A study conducted by Columbia University researchers shows that antidepressants are now one of the most commonly prescribed classes of drug in the United States. The use of antidepressant medications has become so common in the country that the drugs have surpassed blood pressure pills as the most prescribed drugs.
The study’s lead author Mark Olfson, M.D., M.P.H., of Columbia University Medical Center and New York State Psychiatric Institute, New York, along with Steven C. Marcus, Ph.D., of the University of Pennsylvania, Philadelphia, analyzed data from two Medical Expenditure Panel Surveys.
The surveys, conducted in the year 1996 and 2005, were sponsored by the Agency for Healthcare Research and Quality, which provides national estimates about health care usage and costs. In the 1996 survey, a total of 18,993 individuals age 6 and older were included, while the 2005 survey included 28,445 individuals.
Antidepressant use zooms
After analyzing the data, Olfson and Marcus found that the rate of antidepressant usage increased from 5.84 percent to 10.12 percent or from an estimated 13.3 million to 27 million individuals during the same period studied, from 1996 to 2005.
"I expected there to be an increase [in antidepressant use], but I didn't expect the increase to be as large as we actually found," says Olfson. ''Ten percent of the population is being treated with an antidepressant during the course of a year," he adds.

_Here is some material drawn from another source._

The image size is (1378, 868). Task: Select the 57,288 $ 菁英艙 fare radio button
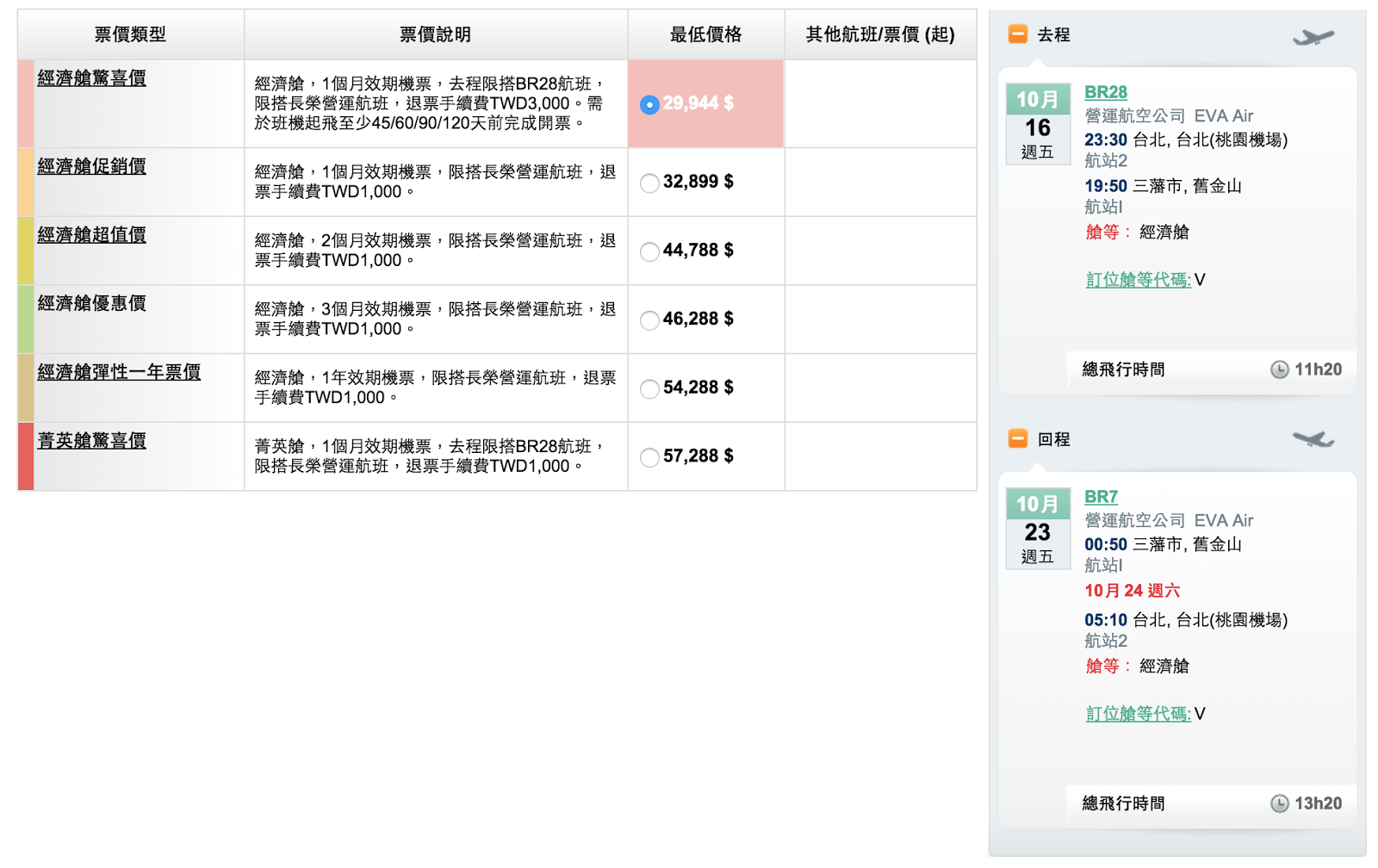coord(649,458)
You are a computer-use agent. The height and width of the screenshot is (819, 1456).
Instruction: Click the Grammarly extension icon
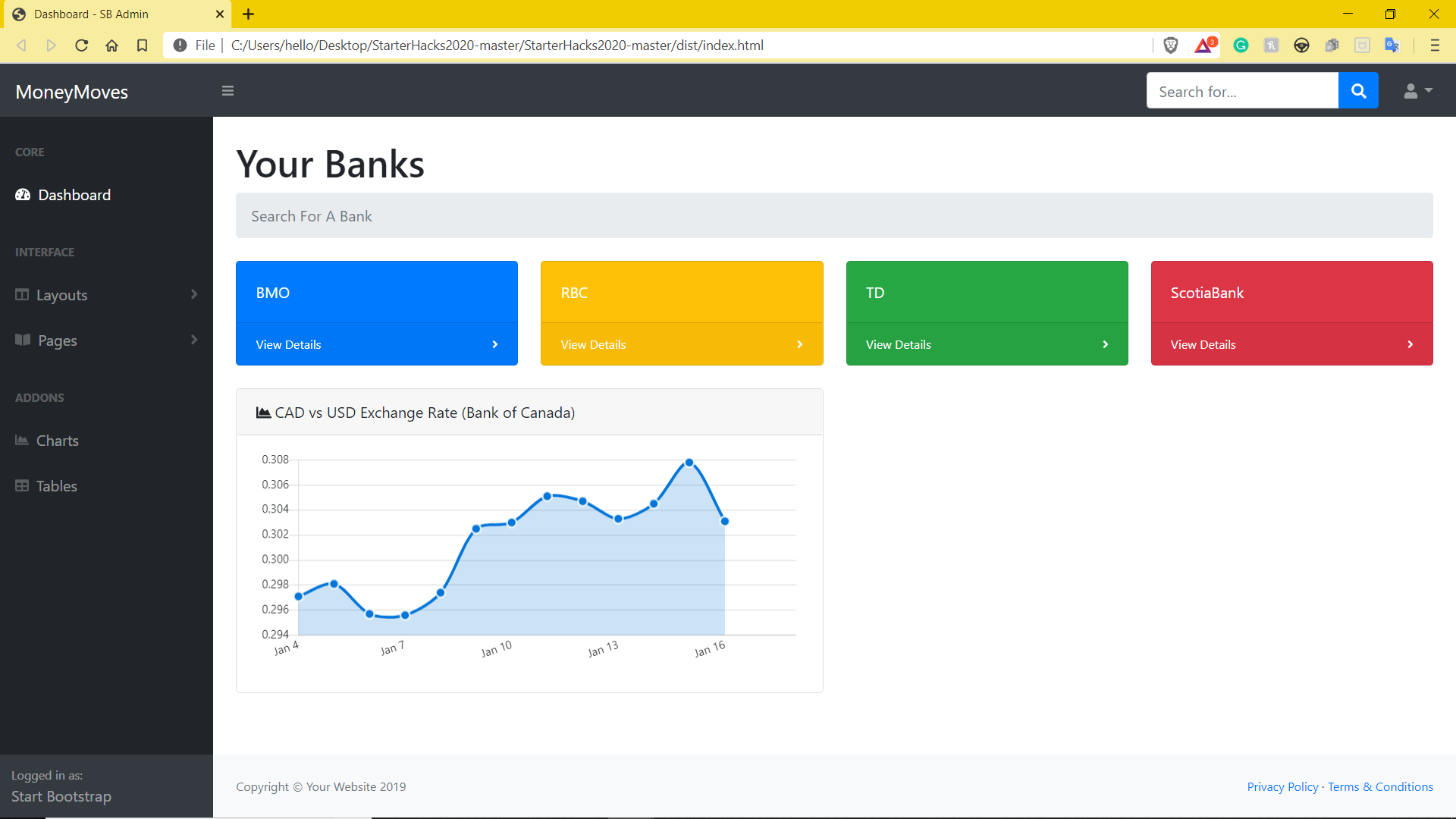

The authors write: “Significant increases in antidepressant use were evident across all socio-demographic groups examined, except African Americans, who had comparatively low rates of use in both years (1996, 3.61 percent; 2005, 4.51 percent). Although antidepressant treatment increased for Hispanics, it remained comparatively low (1996, 3.72 percent; 2005, 5.21 percent).”
According to the study, half of the antidepressant users take these medications for back pain, nerve pain, fatigue, sleep difficulties or other problems.
Psychotherapy declines
Even though more and more Americans are taking antidepressants, their use of psychotherapy or "talk therapy" has sharply declined, the research shows.
Among users of antidepressants, the percentage participating in psychotherapy fell from 31.5 percent in 1996 to 19.8 percent in 2005, the study says. Further, it shows that about 80 percent of patients were treated by doctors other than psychiatrists.
"Together with an increase in the number of antidepressant prescriptions per antidepressant user [an average of 5.6 vs. 6.93 per year], these broad trends suggest that antidepressant treatment is occurring within a clinical context that places greater emphasis on pharmacologic rather than psychological dimensions of care," the authors write.
Further, the research found that spending on direct-to-consumer antidepressant ads increased from $32 million to $122 million during the study period.
The findings are published in the August issue of Archives of General Psychiatry.